(PROMPT) Output the records, every one, exactly as given.

=== Section Start ===

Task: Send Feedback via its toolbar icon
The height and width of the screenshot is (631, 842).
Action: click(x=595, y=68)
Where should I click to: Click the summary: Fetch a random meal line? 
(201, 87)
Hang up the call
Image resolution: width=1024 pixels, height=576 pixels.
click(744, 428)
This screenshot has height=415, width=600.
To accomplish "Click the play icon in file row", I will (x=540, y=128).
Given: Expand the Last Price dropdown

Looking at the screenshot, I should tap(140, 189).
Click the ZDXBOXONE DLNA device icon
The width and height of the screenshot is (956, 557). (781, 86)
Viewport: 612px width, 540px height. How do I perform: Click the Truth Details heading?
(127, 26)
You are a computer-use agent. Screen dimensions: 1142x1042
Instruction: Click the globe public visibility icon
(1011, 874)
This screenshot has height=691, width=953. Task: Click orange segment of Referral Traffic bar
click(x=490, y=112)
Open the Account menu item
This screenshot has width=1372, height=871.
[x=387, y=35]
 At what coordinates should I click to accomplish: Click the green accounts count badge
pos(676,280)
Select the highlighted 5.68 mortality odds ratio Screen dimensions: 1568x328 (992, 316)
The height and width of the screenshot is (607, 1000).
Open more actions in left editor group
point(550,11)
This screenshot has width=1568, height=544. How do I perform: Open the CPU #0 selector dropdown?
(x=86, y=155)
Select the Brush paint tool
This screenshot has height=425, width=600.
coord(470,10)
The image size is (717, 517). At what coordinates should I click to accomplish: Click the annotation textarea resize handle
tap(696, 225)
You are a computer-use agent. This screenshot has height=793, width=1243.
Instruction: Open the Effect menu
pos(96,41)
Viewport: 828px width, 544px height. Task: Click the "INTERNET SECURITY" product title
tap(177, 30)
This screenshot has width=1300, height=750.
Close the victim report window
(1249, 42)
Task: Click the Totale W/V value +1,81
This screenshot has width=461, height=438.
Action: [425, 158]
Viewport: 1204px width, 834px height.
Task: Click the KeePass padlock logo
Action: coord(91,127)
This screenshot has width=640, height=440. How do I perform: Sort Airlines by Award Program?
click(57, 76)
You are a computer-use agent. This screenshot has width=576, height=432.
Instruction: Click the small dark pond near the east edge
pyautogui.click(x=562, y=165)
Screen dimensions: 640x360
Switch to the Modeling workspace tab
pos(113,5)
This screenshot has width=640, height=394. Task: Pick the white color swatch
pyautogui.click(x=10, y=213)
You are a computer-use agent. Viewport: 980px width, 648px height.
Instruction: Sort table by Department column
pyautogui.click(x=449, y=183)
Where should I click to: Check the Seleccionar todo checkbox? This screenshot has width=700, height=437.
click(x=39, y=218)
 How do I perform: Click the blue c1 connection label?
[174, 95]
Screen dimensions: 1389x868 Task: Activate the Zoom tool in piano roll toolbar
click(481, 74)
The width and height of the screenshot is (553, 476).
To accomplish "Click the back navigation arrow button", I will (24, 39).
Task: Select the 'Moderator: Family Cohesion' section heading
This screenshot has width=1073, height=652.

=== Section End ===

(TASK ANSWER)
Task: Send Feedback via its toolbar icon
The height and width of the screenshot is (631, 842).
Action: click(x=595, y=68)
Where should I click to: Click the summary: Fetch a random meal line? 
(201, 87)
Hang up the call
Image resolution: width=1024 pixels, height=576 pixels.
click(744, 428)
This screenshot has height=415, width=600.
To accomplish "Click the play icon in file row", I will (x=540, y=128).
Given: Expand the Last Price dropdown

Looking at the screenshot, I should tap(140, 189).
Click the ZDXBOXONE DLNA device icon
The width and height of the screenshot is (956, 557). (781, 86)
Viewport: 612px width, 540px height. How do I perform: Click the Truth Details heading?
(127, 26)
You are a computer-use agent. Screen dimensions: 1142x1042
Instruction: Click the globe public visibility icon
(1011, 874)
This screenshot has height=691, width=953. Task: Click orange segment of Referral Traffic bar
click(x=490, y=112)
Open the Account menu item
This screenshot has width=1372, height=871.
[x=387, y=35]
 At what coordinates should I click to accomplish: Click the green accounts count badge
pos(676,280)
Select the highlighted 5.68 mortality odds ratio Screen dimensions: 1568x328 (992, 316)
The height and width of the screenshot is (607, 1000).
Open more actions in left editor group
point(550,11)
This screenshot has width=1568, height=544. How do I perform: Open the CPU #0 selector dropdown?
(x=86, y=155)
Select the Brush paint tool
This screenshot has height=425, width=600.
coord(470,10)
The image size is (717, 517). At what coordinates should I click to accomplish: Click the annotation textarea resize handle
tap(696, 225)
You are a computer-use agent. This screenshot has height=793, width=1243.
Instruction: Open the Effect menu
pos(96,41)
Viewport: 828px width, 544px height. Task: Click the "INTERNET SECURITY" product title
tap(177, 30)
This screenshot has width=1300, height=750.
Close the victim report window
(1249, 42)
Task: Click the Totale W/V value +1,81
This screenshot has width=461, height=438.
Action: [425, 158]
Viewport: 1204px width, 834px height.
Task: Click the KeePass padlock logo
Action: coord(91,127)
This screenshot has width=640, height=440. How do I perform: Sort Airlines by Award Program?
click(57, 76)
You are a computer-use agent. This screenshot has width=576, height=432.
Instruction: Click the small dark pond near the east edge
pyautogui.click(x=562, y=165)
Screen dimensions: 640x360
Switch to the Modeling workspace tab
pos(113,5)
This screenshot has width=640, height=394. Task: Pick the white color swatch
pyautogui.click(x=10, y=213)
You are a computer-use agent. Viewport: 980px width, 648px height.
Instruction: Sort table by Department column
pyautogui.click(x=449, y=183)
Where should I click to: Check the Seleccionar todo checkbox? This screenshot has width=700, height=437.
click(x=39, y=218)
 How do I perform: Click the blue c1 connection label?
[174, 95]
Screen dimensions: 1389x868 Task: Activate the Zoom tool in piano roll toolbar
click(481, 74)
The width and height of the screenshot is (553, 476).
To accomplish "Click the back navigation arrow button", I will (24, 39).
Task: Select the 'Moderator: Family Cohesion' section heading
This screenshot has width=1073, height=652.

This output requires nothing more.